Myelin, a fatty substance, accelerates the delivery of electrical signals between neurons in the brain. Now, researchers have found that people with autism may have less cells in the brain needed to create this fatty sheath, perhaps negatively impacting brain function.
Although researchers have known for some time that myelin sheaths tend to be thinner among those with autism than those without, until now, they did not know the cause. Thus, towards this end, they conducted experiments to observe mouse models for genetic mutations that lead to Pitt-Hopkins syndrome, a genetic disorder related to autism. In doing so, they noticed irregular myelination alongside inconsistent expression of TCF4, a gene known to regulate the activity of oligodendrocytes, cells that in turn control myelination.

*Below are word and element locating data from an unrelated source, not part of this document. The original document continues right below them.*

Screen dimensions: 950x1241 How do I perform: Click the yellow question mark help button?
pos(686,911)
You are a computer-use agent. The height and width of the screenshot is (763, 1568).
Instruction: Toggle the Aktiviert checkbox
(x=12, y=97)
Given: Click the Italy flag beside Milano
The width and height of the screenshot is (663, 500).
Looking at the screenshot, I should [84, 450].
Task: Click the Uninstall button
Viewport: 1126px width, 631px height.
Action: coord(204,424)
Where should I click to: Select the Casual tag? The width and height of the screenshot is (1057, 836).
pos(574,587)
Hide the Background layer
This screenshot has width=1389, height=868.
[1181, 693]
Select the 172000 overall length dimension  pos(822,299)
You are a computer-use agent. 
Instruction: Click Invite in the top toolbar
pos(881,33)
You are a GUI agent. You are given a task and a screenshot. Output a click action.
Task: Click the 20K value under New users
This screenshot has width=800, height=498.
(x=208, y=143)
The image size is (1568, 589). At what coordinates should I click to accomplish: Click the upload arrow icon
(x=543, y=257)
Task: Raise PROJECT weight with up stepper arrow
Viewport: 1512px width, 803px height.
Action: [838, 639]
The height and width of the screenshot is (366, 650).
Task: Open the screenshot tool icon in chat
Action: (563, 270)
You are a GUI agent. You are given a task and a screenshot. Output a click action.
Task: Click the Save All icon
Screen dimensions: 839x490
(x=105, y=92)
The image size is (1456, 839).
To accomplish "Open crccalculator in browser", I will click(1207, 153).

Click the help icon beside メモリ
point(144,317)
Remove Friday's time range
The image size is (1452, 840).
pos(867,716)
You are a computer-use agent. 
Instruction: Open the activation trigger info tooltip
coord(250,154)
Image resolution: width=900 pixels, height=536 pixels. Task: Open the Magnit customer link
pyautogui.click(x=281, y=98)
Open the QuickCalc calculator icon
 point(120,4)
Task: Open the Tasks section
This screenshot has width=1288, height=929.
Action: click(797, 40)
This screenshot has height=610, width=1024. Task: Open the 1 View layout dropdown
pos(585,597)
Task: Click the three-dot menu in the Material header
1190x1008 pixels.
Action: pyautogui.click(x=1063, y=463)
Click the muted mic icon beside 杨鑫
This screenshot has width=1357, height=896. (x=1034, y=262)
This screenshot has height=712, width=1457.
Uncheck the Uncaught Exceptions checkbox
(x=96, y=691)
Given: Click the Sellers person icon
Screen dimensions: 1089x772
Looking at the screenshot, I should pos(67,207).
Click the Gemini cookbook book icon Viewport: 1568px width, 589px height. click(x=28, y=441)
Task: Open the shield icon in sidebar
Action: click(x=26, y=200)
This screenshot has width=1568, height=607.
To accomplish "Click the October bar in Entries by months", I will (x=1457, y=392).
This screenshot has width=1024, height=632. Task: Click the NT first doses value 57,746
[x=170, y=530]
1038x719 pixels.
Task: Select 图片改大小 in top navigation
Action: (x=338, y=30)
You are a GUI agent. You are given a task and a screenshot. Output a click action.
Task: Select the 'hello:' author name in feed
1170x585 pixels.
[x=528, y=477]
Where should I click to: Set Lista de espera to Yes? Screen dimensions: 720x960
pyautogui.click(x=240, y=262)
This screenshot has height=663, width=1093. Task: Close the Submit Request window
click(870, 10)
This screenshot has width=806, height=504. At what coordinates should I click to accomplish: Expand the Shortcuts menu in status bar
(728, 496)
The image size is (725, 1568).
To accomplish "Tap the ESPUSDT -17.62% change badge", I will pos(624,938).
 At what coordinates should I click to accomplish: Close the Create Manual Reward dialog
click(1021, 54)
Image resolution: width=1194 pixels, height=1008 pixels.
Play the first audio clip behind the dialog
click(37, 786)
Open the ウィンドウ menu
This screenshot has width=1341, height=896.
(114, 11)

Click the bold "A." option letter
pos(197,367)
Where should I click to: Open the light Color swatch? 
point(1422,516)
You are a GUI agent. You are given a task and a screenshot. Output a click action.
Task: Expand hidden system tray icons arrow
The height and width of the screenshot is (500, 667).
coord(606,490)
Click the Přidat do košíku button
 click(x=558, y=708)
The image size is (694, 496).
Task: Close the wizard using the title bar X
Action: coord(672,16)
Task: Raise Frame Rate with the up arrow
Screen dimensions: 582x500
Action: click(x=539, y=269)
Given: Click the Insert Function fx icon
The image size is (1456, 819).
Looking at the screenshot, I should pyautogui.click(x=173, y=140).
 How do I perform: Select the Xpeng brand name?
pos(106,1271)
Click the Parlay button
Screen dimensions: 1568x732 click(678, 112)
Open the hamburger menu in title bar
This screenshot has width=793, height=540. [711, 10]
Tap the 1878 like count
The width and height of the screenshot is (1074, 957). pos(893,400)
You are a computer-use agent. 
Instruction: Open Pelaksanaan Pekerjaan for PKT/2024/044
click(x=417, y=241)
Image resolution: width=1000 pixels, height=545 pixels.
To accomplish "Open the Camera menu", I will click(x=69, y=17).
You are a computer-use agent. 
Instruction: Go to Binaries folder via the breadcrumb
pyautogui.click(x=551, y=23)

In particular, the researchers focused on myelination patterns in a nerve fiber bundle known as the corpus callosum, the area of the brain that bridges the right and left hemispheres- the right side being known for more emotional processing, and the left for more logical reasoning. They thus suspected that a lack of myelination here may have been somewhat responsible for autistic symptoms including poor social skills and emotional intelligence.
Curious about how this worked in the context of humans, they then compared myelin sheathing in the brains of people with autism to those without the condition. Finding similar results,, a further genetic analysis also revealed those with autism tended to carry mutated versions of TCF4 in regulatory regions. This was then correlated to a noticeable lack of mature oligodendrocytes in the brains of those with autism, when compared to controls, as well as an excess of immature cells, and a lack of myelination.
Co-author of the study, Joseph Bohlen said, “This makes us think that the cells that are myelinating are doing it properly, it’s just that there are not a lot of them.”
Now, the researchers intend to further their research by focusing on the creation of brain organoids with irregular myelination. They also intend to test compounds capable of targeting oligodendrocytes to increase the production of myelin. In doing so, they ultimately hope that children diagnosed with autism early on may be able to receive a treatment to reduce their symptoms before they manifest later on in life.